IBM betont Verfügbarkeit von Mikrokanal-Add-Ons, aber:

Lediglich zwei MCA-Clones auf der Comdex

25.11.1988

LAS VEGAS (IDG) - Die Kontroverse in der PC-Welt um den künftigen Standard bei Bus-Architekturen zeigte auf der US-Computermesse Comdex erste Auswirkungen: Die erwartete Flut von MCA-Clones blieb vorerst aus. Davon unbeeindruckt, versucht IBM weiter seinen Mikrokanal zu pushen.

Wer sich von der wohl wichtigsten PC-Messe in den USA den Durchbruch für die Mikrokanal-Architektur erwartet hatte, kam nicht auf seine Kosten. Lediglich zwei Aussteller unterstrichen ihr MCA-Engagement mit ihren kompatiblen Arbeitsplatzrechnern. Diese beiden, Mitac aus Taiwan und Normerel aus Frankreich, zeigten fertige, von IBM lizenzierte Mikrokanal-Maschinen, während ein dritter Anbieter, Advanced Logic Research, die Besucher nur auf eine bevorstehende Ankündigung verweisen konnte.

Mitass MCA-Modelle sind gegen IBMs PS/2-Typen 50 und 80 positioniert. Dazu ist das kleinere Modell, Typenbezeichnung MPC 2386, mit dem 32/16-Bit-Prozessor 386SX sowie 1 bis 8 MB Hauptspeicher, Cachespeicher, und Raum für bis zu vier Massenspeicher-Einschübe bestückt. Die größere Maschine ist ebenso konfiguriert, enthält aber einen mit 20 MHz getakteten 80386 als Zentraleinheit. Die Preise wurden zunächst nur für die USA bekannt; sie liegen bei 3000 beziehungsweise 2700 US-Dollar.

Unter Normerels PS/2-Kompatiblen finden sich mit den Prozessoren 80286, 386SX und 80386 bestückte Modelle mit Arbeitsspeichern zwischen 1 und 4 Megabyte sowie Festplattenkapazitäten von bis zu 120 MB. Das Spitzenmodell NS 70 weist darüber hinaus einen 64-KB-Cache auf. Normerel will die Produktion im Dezember anlaufen lassen und die Maschinen außer unter seinem eigenen Label auch auf OEM-Basis an Memorex Telex und die kanadische Firma Xios verkaufen.

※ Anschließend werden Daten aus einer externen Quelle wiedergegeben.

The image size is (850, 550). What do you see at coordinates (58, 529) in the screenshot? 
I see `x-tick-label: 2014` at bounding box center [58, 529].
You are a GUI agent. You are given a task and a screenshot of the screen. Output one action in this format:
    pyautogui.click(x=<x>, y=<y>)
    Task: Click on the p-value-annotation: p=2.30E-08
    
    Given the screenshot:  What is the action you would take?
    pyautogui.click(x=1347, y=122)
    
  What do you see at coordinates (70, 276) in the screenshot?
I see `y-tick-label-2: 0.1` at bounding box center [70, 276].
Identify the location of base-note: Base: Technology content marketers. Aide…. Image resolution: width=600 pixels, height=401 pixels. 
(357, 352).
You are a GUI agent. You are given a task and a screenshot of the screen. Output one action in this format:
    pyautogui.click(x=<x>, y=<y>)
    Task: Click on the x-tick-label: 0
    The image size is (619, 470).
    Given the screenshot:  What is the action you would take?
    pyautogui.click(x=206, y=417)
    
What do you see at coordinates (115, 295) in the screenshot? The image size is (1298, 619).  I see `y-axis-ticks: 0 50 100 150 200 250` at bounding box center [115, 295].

Zu dieser kurzen Revue MCA-kompatibler Maschinen konstrastieren die erheblichen Aktivitäten des Branchenführers IBM, den Mikrokanal als Standard gegenüber der von neun Konkurrenten gemeinsam konzipierten Alternative EISA zu festigen. So gab das Unternehmen bekannt, bisher seien nicht weniger als 624 verschiedene Add-On-Produkte für Mikrokanal-Maschinen entwickelt und am Markt. Eine Auswahl dieser Steckkarten sollte denn auch die Überlegenheit des MCA über die am Markt etablierte AT-Architektur unter Beweis stellen.

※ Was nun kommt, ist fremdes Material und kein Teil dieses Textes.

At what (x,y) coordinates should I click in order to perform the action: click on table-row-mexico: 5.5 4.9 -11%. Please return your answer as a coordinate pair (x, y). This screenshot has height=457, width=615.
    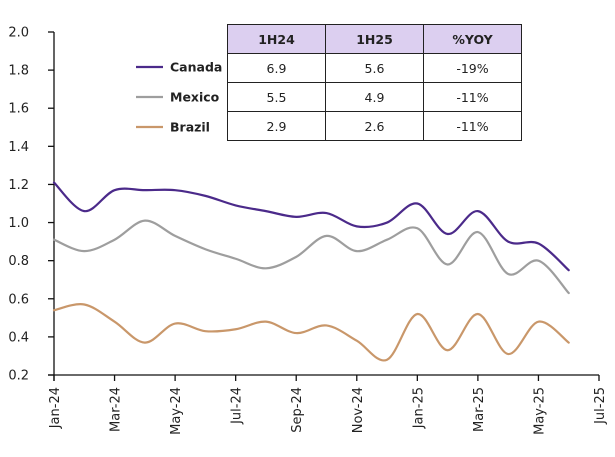
    Looking at the image, I should click on (374, 97).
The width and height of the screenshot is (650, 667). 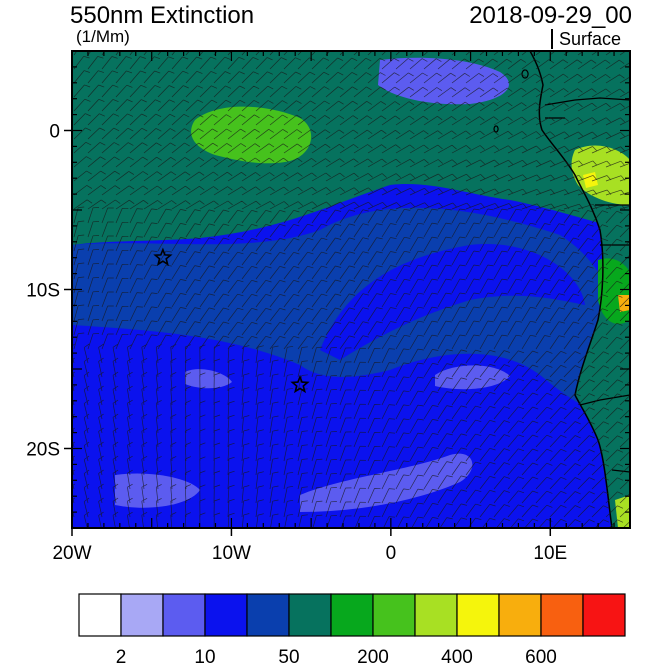 I want to click on y-tick-label: 10S, so click(x=43, y=292).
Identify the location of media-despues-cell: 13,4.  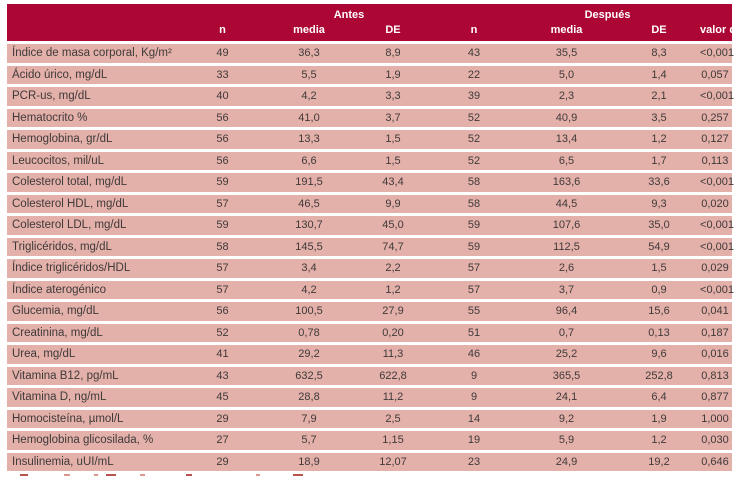
(566, 140).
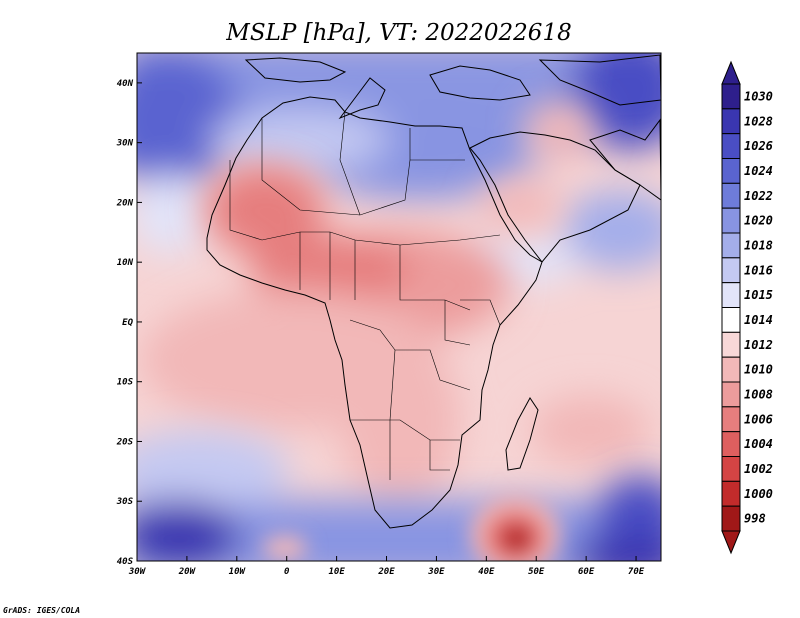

Was der Anwender durch den beim Mikrokanal möglichen Multimaster-Betrieb gewinnen kann, wurde mit einer Faximile-Karte von Pacific Image Communications vorgeführt. Die Karte erlaubt auf Hardware-Ebene den parallelen Betrieb des Rechners als Telefax-Gerät, während bisherige Produkte die Rechenleistung des Prozessors gemeinsam mit der im Vordergrund laufenden Anwendungssoftware nutzten. Das Resultat ist eine deutliche Beschleunigung des Fax-Vorganges ohne negative Auswirkungen auf eventuell laufende weitere Anwendungen. Ähnliche Effekte waren auch beim Einsatz des von IBM demonstrierten Grafikadapters 8514 zu verzeichnen. Die Karte soll allerdings erst im nächsten Jahr offiziell eingeführt werden. In die gleiche Richtung zielte auch die Vorführung der von IBM kürzlich vorgestellten technischen Workstation 7437 VM/SP, die auf dem PS/2 Modell 60 basiert. Mit Hilfe einer Speichererweiterungskarte kommunizierte die Workstation mit einem 370-Mainframe und zeigte dabei - unter einer vollständigen Version des Betriebssystem VM/SP5 - die Performance einer 9370 Modell 40. "In dieser Konfiguration wird der Mikrokanal de facto zum System/370-Kanal", erklärte ein IBM-Sprecher. Nach den Worten von George Conrades, IBMs Senior Vice President für das US-Marketing, intensiviert Big Blue zur Zeit die PS/2-Produktion "in Erwartung eines starken vierten Quartals und eines noch stärkeren neuen Jahres".